Ou seja, a proposta da Meta é simplesmente aprimorar a aplicação de suas políticas, fazer mais do mesmo.
Em fala na abertura da audiência, o ministro Alexandre de Moraes afirmou que “todos concordam que modelo atual é ineficiente, o modelo atual é falido no mundo todo”. E completou, usando uma expressão que repete em suas críticas “não é possível continuarmos achando que as redes sociais são terra de ninguém”.
“As plataformas mostram que também querem evoluir, não há antagonismo, há maneiras diversas de enxergar o mesmo problema, mas todos reconhecem que o problema existe e é necessário alterar o modelo.”
Não está claro se a Meta acha que o modelo atua tem problemas.
Normalmente, as big techs são retratadas como um bloco único, unidas em combate contra todas as regulações. E é claro que tanto Google quanto Meta continuam alertando para os perigos reais das mudanças no Marco Civil.
E as duas afirmam que já que já removem, em larga escala, muito conteúdo ilegal ou que fere as regras de moderação —ainda que não saibamos exatamente quanto, porque eles só apresentam números agregados, não dividem por tipo de conteúdo retirado, nem compraram com o universo total de conteúdos.

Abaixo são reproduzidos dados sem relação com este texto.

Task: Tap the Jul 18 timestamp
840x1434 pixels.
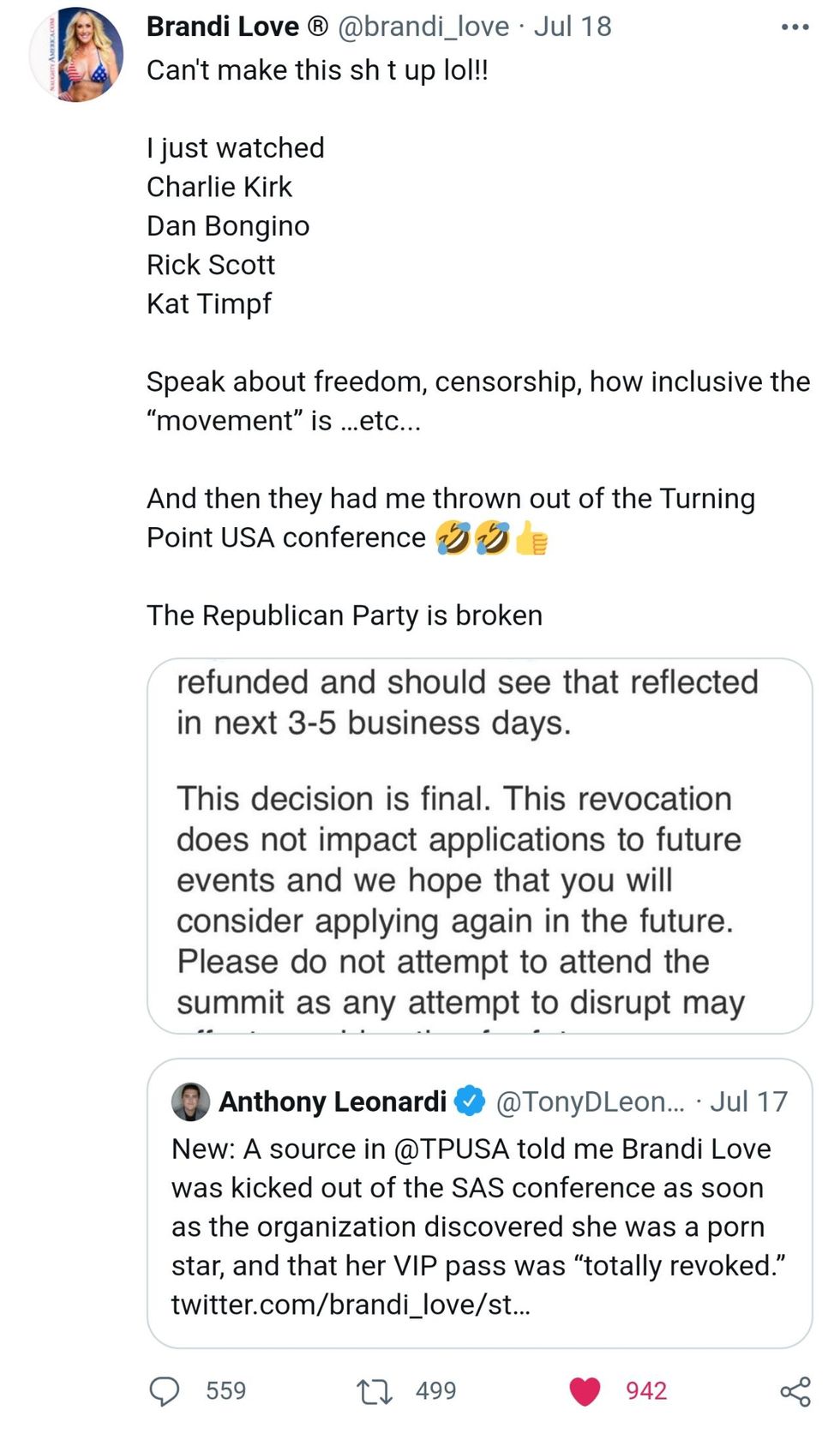Action: coord(573,27)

Mas, enquanto a Meta quer apenas fazer mais do mesmo, o Google já contempla um aumento de responsabilidade, com exceções bem delineadas ao MCI, dentro de parâmetros que reduzam a ameaça à liberdade de expressão.
E é importante apontar que os casos em análise pelo STF não são os melhores para se discutir se as redes devem, ou não, ser responsabilizadas por conteúdos de terceiros antes de receberem notificação.
No recurso extraordinário relatado pelo ministro Luiz Fux, uma professora de Minas Gerais pediu que o Orkut (que foi comprado pelo Google) tirasse do ar uma comunidade contra ela, com críticas e ofensas. Ela não foi atendida, e pede ao Google, além da remoção, indenização por danos morais.
No recurso relatado pelo ministro Dias Toffoli, uma mulher pediu ao Facebook a remoção de um perfil falso que fingia ser ela e ofendia várias pessoas. O Facebook se recusou a agir. Ela pede a derrubada do perfil e indenização por danos morais.
Nos dois casos, entra-se no terreno pantanoso de liberdade de crítica –muito diferente de pedir remoção de postagens de políticos incitando milhares de apoiadores a invadir o Congresso e pedir intervenção militar para reverter o resultado da eleição.
Mas a audiência pública e as decisões do STF tratam de um tema que vai muito além desses dois recursos –e devem servir de baliza para a atual discussão dentro do Executivo e do Congresso (PL 2630) sobre a regulação ampla das redes sociais.